Moral Responsibility

In the era of social justice and identity politics, individual responsibility has been done away with. How is one going to hold a particular group accountable for the actions of an individual? Whether they are identified as oppressors or oppressed, it just does not make sense. The point is that the actions of an individual are on the individual, not on their “identifiable” group. It is easy to label something, for instance, as sexist, since it plays into identity politics and dismisses the importance of evidence and reason while pointing to women as an oppressed group in this case, Williams, and men as the oppressors, such as Ramos.

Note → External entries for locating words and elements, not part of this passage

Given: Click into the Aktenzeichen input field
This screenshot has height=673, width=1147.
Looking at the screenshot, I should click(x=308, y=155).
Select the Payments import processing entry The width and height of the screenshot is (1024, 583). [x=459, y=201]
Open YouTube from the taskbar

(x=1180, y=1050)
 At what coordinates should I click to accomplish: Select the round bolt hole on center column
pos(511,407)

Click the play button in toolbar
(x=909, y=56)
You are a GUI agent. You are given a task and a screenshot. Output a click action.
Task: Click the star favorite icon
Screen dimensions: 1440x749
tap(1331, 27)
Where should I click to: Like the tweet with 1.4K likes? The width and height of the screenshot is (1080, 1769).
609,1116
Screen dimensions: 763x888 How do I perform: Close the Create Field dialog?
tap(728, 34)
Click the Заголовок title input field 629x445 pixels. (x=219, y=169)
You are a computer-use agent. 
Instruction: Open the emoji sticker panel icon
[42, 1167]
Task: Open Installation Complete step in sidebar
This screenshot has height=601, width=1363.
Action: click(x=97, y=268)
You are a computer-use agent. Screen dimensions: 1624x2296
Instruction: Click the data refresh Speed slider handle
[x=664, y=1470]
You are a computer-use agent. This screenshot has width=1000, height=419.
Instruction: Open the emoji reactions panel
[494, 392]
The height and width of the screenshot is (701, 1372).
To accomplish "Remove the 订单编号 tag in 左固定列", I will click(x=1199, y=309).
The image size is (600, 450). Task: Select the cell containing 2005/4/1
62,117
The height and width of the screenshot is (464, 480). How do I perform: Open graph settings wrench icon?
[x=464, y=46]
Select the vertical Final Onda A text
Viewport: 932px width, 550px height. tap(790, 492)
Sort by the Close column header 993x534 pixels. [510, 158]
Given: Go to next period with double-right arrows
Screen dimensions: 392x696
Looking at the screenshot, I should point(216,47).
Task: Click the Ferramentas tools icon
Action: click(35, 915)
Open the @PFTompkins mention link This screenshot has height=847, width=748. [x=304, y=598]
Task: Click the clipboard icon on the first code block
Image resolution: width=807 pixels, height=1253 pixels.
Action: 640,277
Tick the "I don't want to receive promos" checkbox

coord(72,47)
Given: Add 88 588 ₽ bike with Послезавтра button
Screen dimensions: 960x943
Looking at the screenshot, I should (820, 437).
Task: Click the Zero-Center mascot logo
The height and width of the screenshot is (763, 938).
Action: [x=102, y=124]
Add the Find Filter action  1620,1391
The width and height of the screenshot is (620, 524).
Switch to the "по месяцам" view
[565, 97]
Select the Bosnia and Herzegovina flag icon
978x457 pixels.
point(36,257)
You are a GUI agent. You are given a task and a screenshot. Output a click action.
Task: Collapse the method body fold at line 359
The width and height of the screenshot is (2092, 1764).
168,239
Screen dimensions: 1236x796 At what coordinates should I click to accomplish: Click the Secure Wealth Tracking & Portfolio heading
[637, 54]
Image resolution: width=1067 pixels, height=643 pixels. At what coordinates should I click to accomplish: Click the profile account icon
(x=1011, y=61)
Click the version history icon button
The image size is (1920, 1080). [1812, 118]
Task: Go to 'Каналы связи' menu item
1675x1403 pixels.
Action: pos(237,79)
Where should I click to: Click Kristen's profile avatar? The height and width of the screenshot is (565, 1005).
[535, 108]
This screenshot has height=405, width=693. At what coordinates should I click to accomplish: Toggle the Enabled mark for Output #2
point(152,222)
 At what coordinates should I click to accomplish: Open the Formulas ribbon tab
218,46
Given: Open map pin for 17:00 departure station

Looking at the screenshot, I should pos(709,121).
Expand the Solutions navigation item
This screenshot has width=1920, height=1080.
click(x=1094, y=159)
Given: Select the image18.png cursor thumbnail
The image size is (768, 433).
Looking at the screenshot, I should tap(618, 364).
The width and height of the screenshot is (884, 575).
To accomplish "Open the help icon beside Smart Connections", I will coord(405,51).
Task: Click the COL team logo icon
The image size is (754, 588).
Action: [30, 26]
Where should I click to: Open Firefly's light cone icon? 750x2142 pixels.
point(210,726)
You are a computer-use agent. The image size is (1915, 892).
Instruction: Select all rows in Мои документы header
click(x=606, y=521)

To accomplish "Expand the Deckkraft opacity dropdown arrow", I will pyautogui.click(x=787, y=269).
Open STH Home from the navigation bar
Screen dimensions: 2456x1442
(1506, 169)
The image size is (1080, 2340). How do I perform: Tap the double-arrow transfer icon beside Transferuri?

Individual responsibility is the commonsensical point of view, one that Martin Luther King Jr., advocated for. If anything, blaming or giving special protection to a group for an individual’s actions goes against the principle of justice.

The truth is that Williams made a mockery of the game of tennis at one of the most important tournaments in the world. She not only disrespected Ramos (a seasoned umpire), but also tennis fans, Osaka, and even herself. It was appalling behaviour for a 23-time grand slam champion. Williams should take the high road and offer an apology for her despicable behaviour to Osaka, Ramos, and her fans. This will help bring her out in a proper light by taking moral responsibility for her irresponsible actions and demonstrating that she has the humility to publicly acknowledge when she’s wrong. This is especially what is needed in our troubled and confused times, amidst a culture that is unthinkingly, yet inconsistently, inclined toward moral and metaphysical relativism.